**What is expected:** Please retype, word for word, the line containing "The height and" and every line after it through the end of the records, leaving out all pictures.

Screenshot grounding data
┌──

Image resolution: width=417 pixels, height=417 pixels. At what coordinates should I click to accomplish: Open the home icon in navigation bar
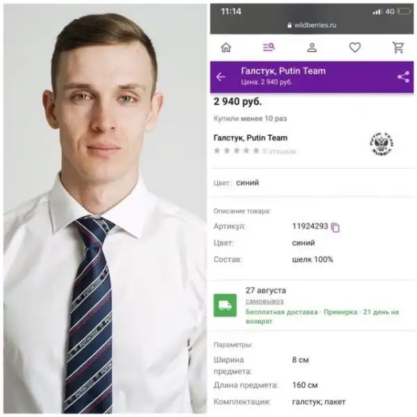(x=226, y=47)
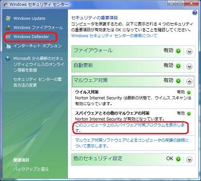The width and height of the screenshot is (201, 181).
Task: Click the green status light for 自動更新
Action: coord(178,66)
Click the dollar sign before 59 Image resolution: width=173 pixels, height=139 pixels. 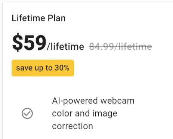click(x=17, y=42)
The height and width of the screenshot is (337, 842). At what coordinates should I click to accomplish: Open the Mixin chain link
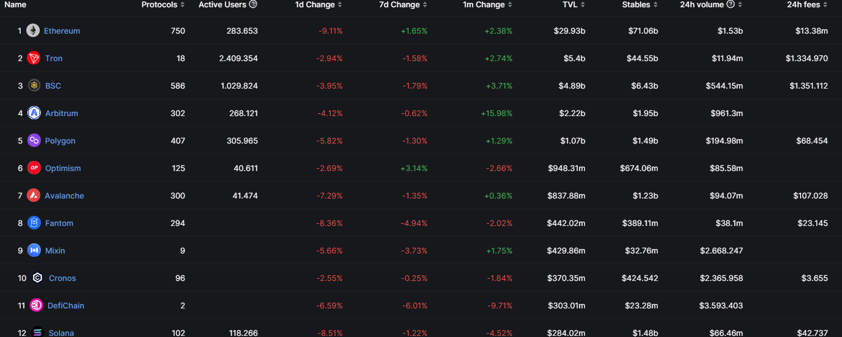(55, 251)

└──

**Result for this exercise:**
The height and width of the screenshot is (337, 842). At what coordinates should I click to accomplish: Open the Mixin chain link
(55, 251)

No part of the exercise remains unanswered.